Short problem 1: Rewrite the entries from the line that contains "Describe the element" through the line that contains "at that location.", changing "screenshot" to "image" and leaving everything else unchanged. Leave the pictures out of your answer.

X follows \mathcal{B}\left(4{,}0.2\right). Determine P\left(X=3\right).
The random variable X is the count of the number of successes in the n trials.
The probability that exactly k successes are obtained in n trials of a binomial random variable is:
P\left(X=k\right)=\begin{pmatrix} n \cr\cr k \end{pmatrix}\cdot p^{k}\cdot\left(1-p\right)^{n-k}=\dfrac{n!}{k!\cdot\left(n-k\right)!}\cdot p^{k}\cdot\left(1-p\right)^{n-k}
In our problem, X follows \mathcal{B}\left(4{,}0.2\right) . Therefore:
P\left(X=3\right)=\begin{pmatrix} 4 \cr\cr 3 \end{pmatrix}\cdot \left(0.2\right)^{3}\cdot\left(1-0.2\right)^{1}
P\left(X=3\right)=\dfrac{4!}{3!\cdot1!}\cdot\left(0.2\right)^{3}\cdot\left(0.8\right)^{1}
P\left(X=3\right)=4\cdot\dfrac{1}{5}\cdot\dfrac{1}{5}\cdot\dfrac{1}{5}\cdot\dfrac{4}{5}
P\left(X=3\right)=\dfrac{16}{625}
X follows \mathcal{B}\left(3{,}0.5\right). Determine P\left(X=2\right).

Given data:
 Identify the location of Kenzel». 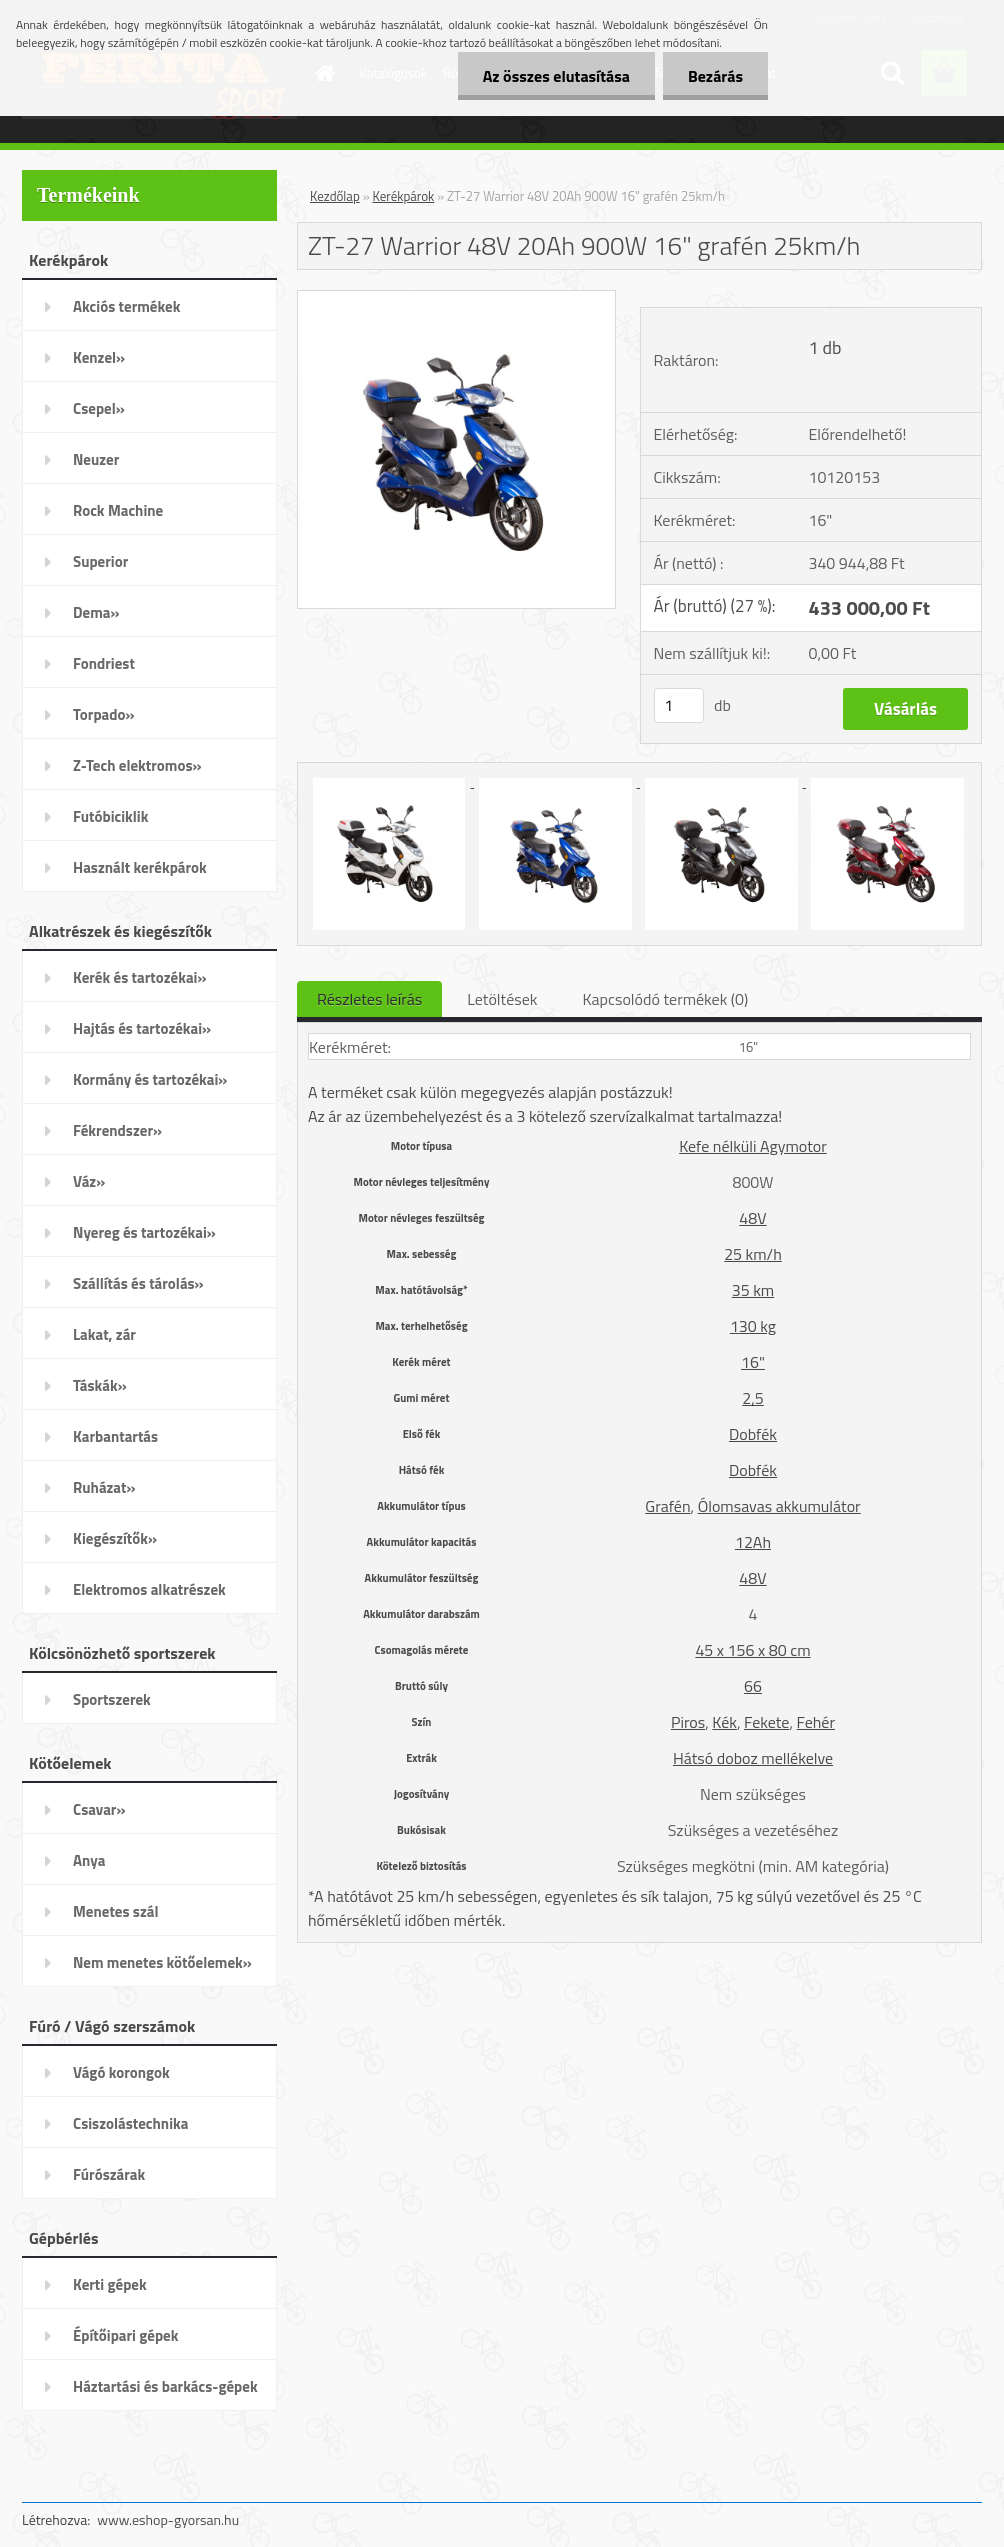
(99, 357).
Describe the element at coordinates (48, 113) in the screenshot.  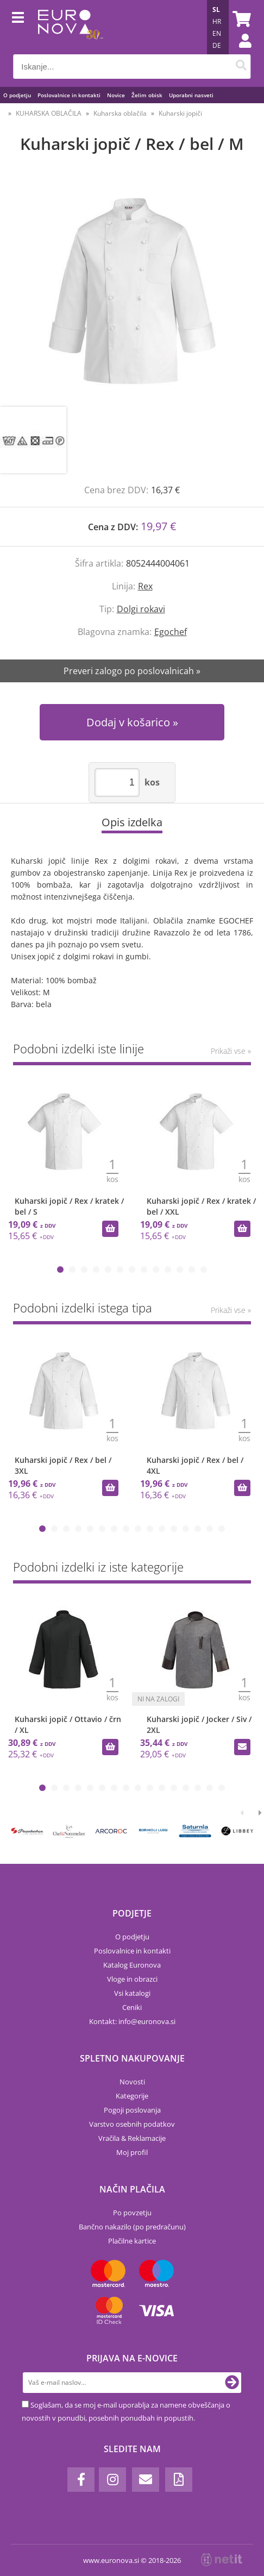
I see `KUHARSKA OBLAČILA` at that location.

* * *

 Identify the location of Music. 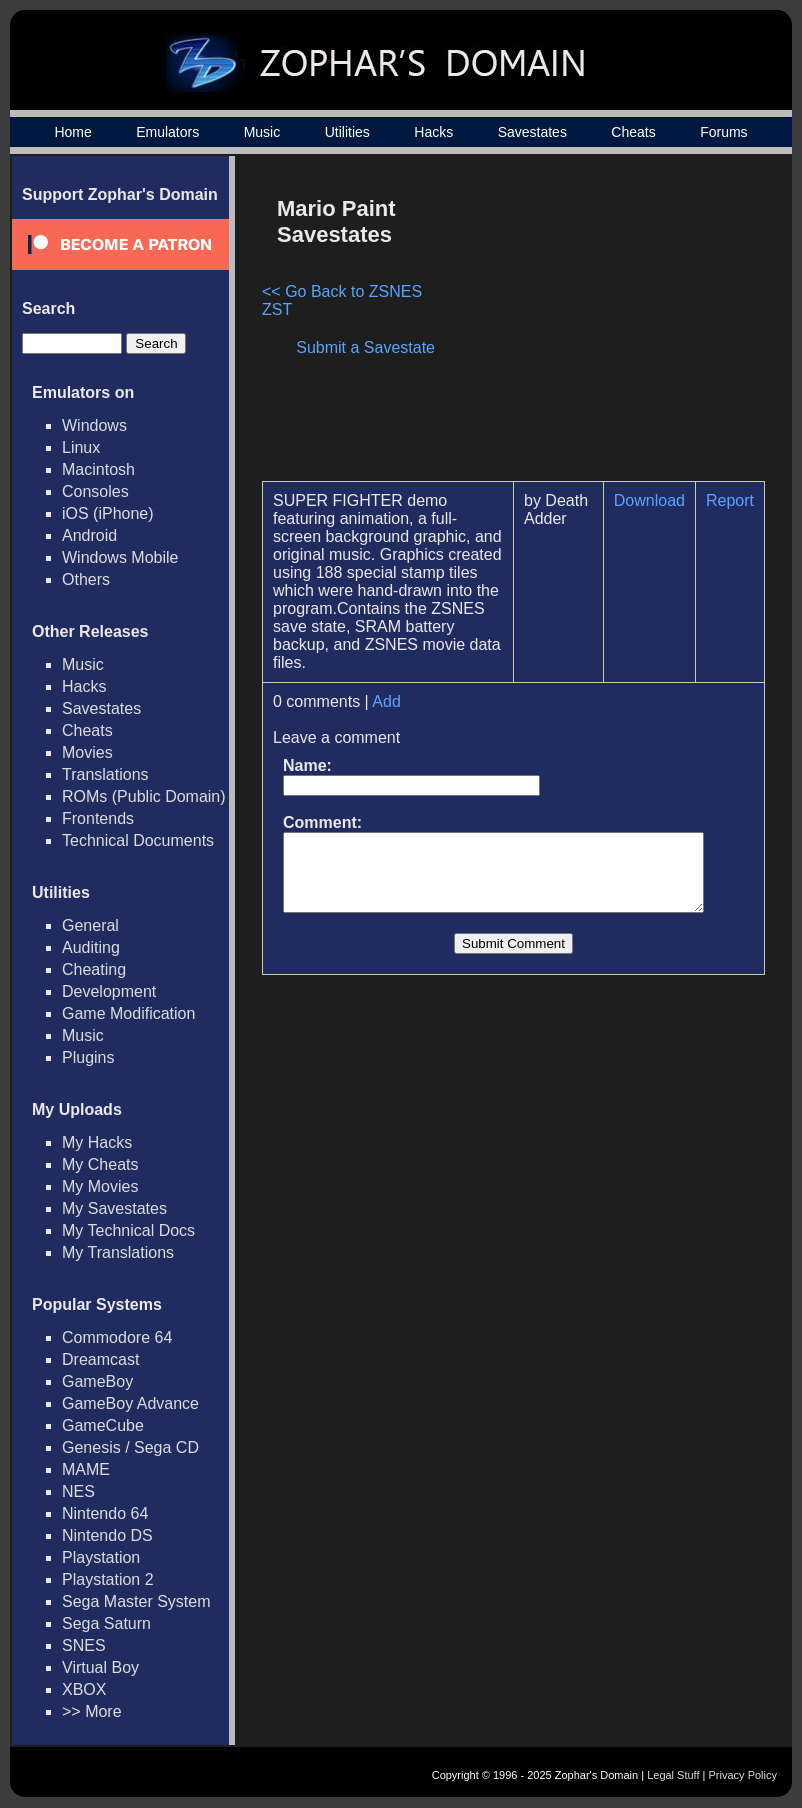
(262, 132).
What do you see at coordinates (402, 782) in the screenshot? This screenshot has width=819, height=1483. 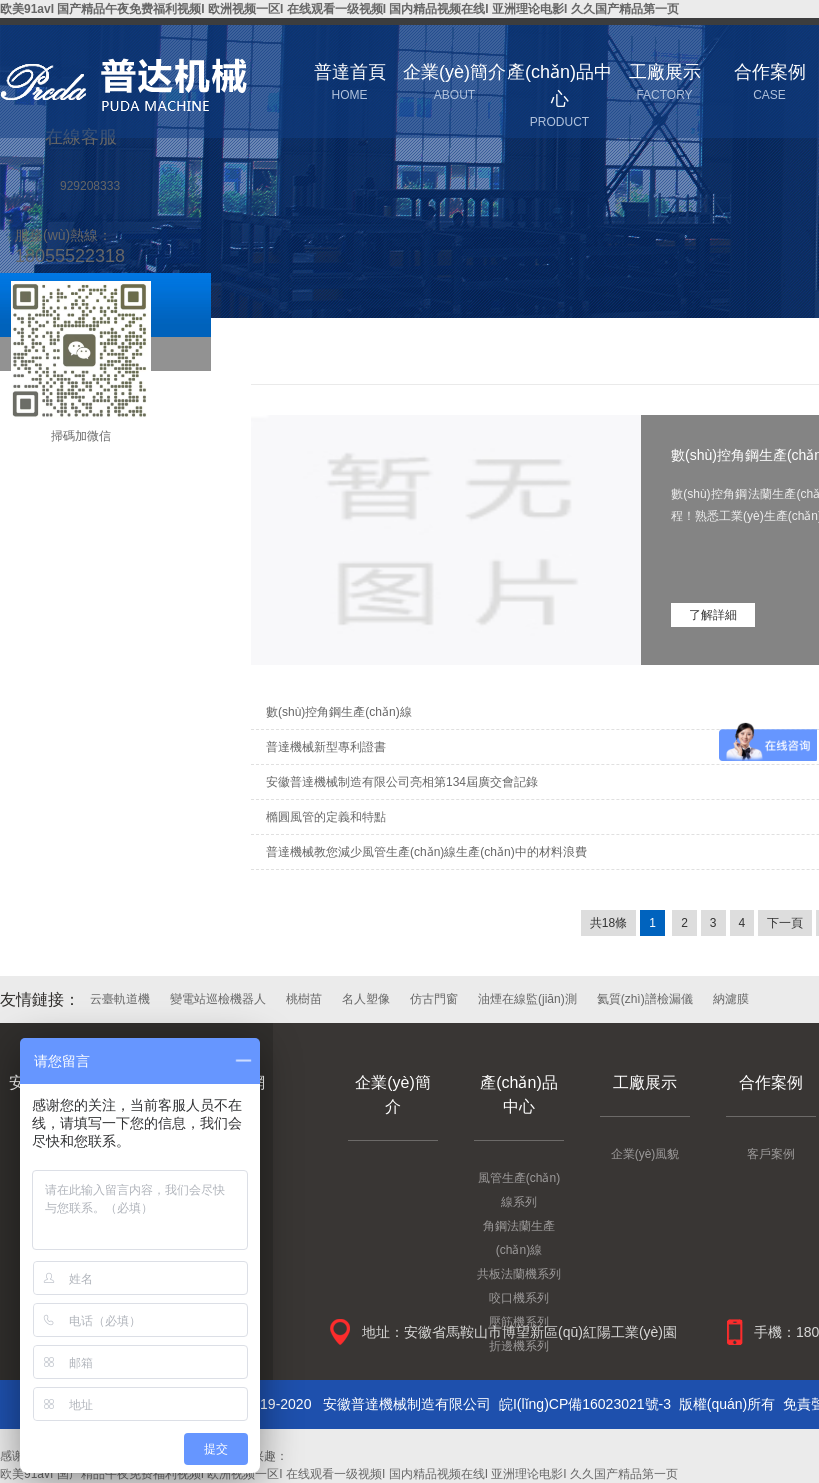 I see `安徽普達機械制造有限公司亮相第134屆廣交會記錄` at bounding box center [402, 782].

Short problem 2:
Answer these questions about the binomial probability text:
(a) What does the random variable X count?
(b) What value does the text obtain for P(X=3) when X follows B(4, 0.2)?
(c) In the last line, what are the parameters of the distribution X follows?

Written answer 1:
Describe the element at coordinates (48, 113) in the image.  
I see `KUHARSKA OBLAČILA` at that location.

Written answer 2:
(a) The number of successes in the n trials.
(b) 16/625.
(c) 3 and 0.5, so X follows B(3, 0.5).